:: MATERIAL FOR THE TASK

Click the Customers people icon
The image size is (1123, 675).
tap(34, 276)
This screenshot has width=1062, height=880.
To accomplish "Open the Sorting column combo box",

::::
:: MATERIAL FOR THE TASK

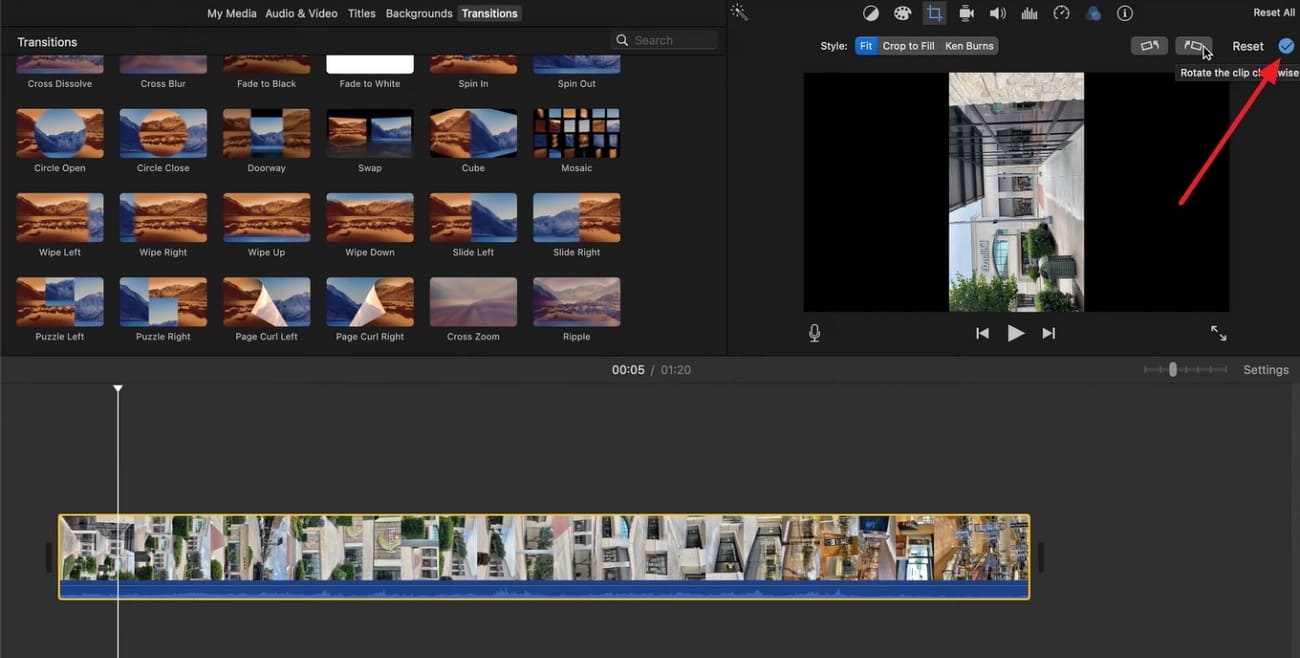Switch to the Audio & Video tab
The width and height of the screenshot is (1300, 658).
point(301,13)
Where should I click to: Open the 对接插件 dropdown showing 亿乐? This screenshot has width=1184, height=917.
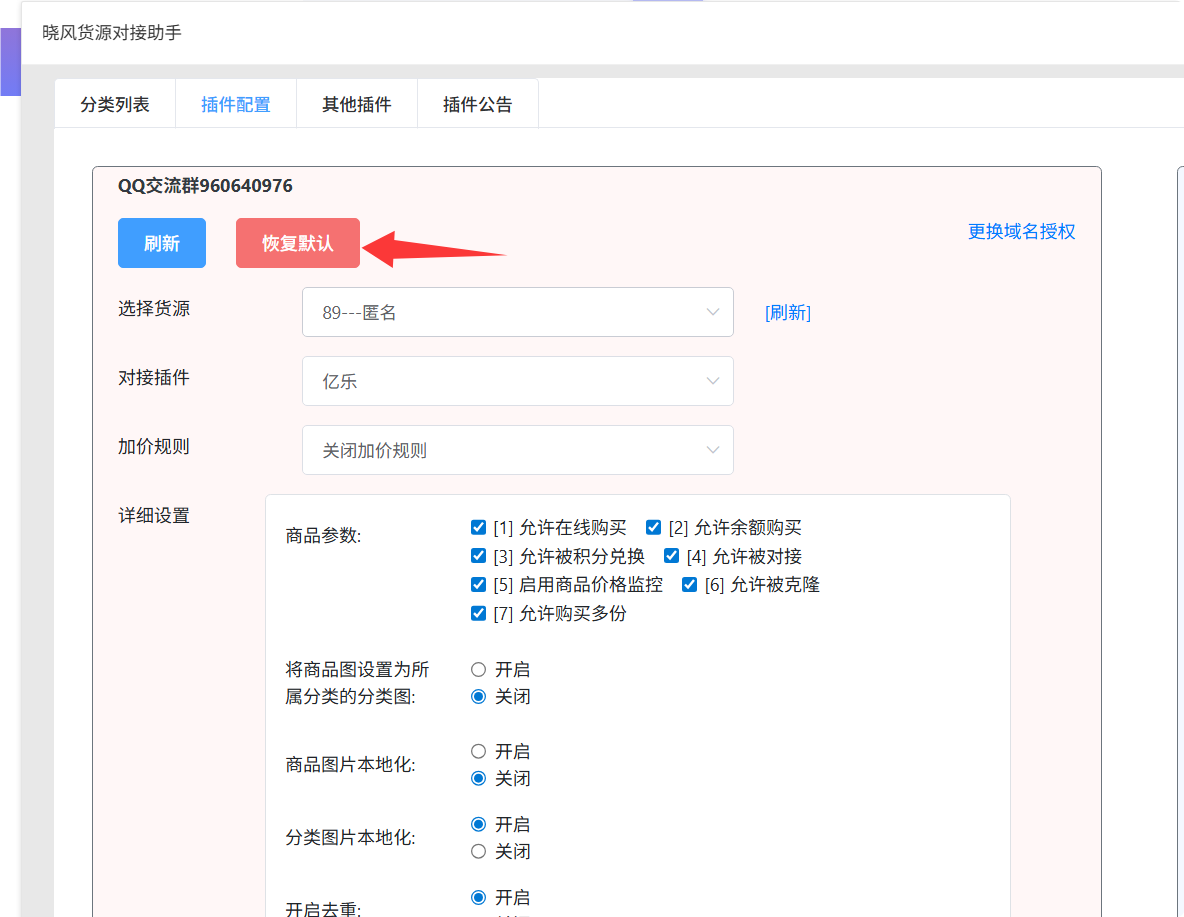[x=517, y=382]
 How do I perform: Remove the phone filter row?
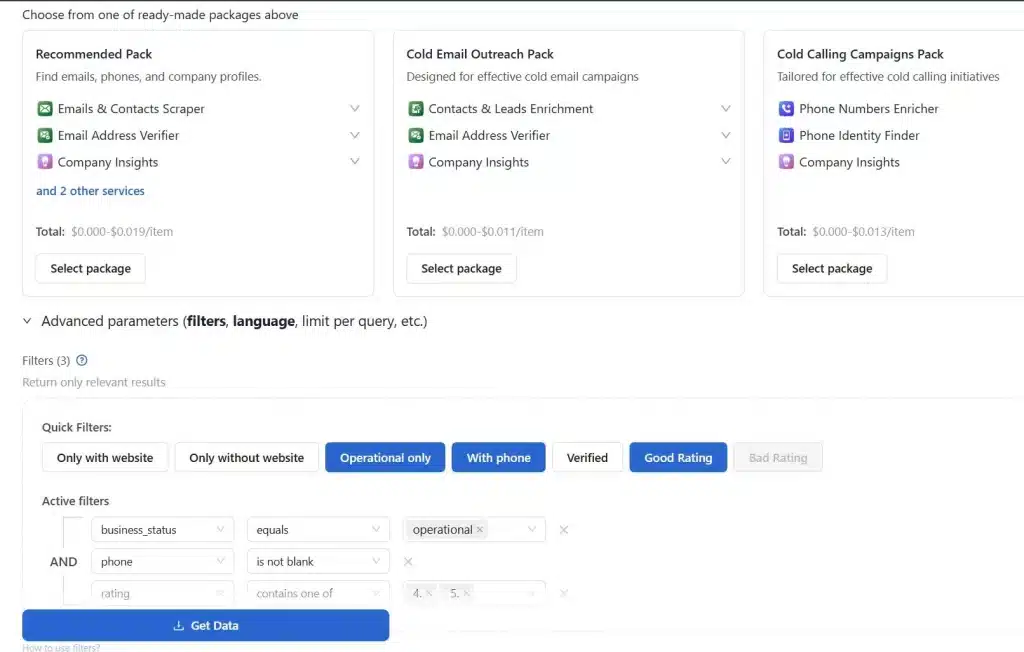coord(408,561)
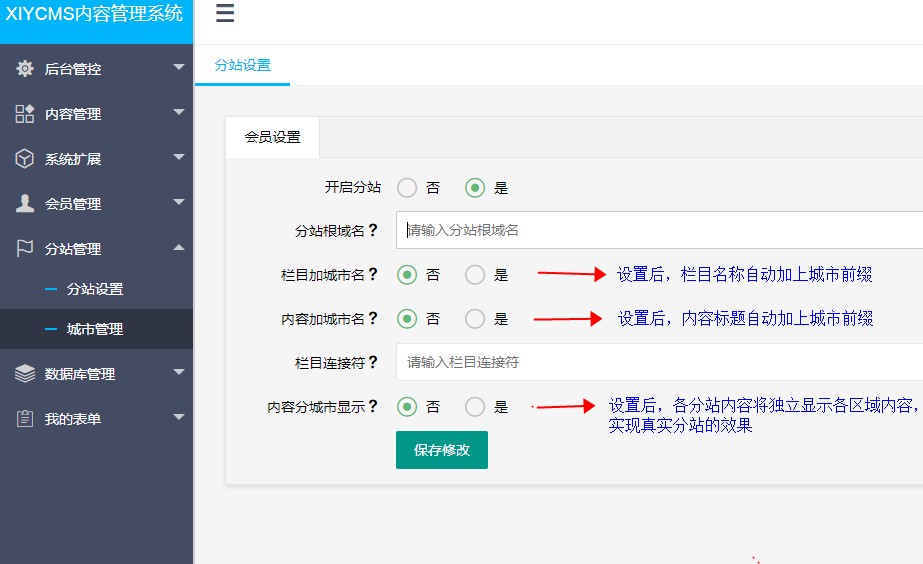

::::

EXERCISE DESCRIPTION — Copy out the lines above exactly, beginning at the one that contains "This screenshot has width=1062, height=880." and ending at the one that contains "the Sorting column".

EXPECTED ANSWER —
This screenshot has width=1062, height=880.
To accomplish "Open the Sorting column combo box",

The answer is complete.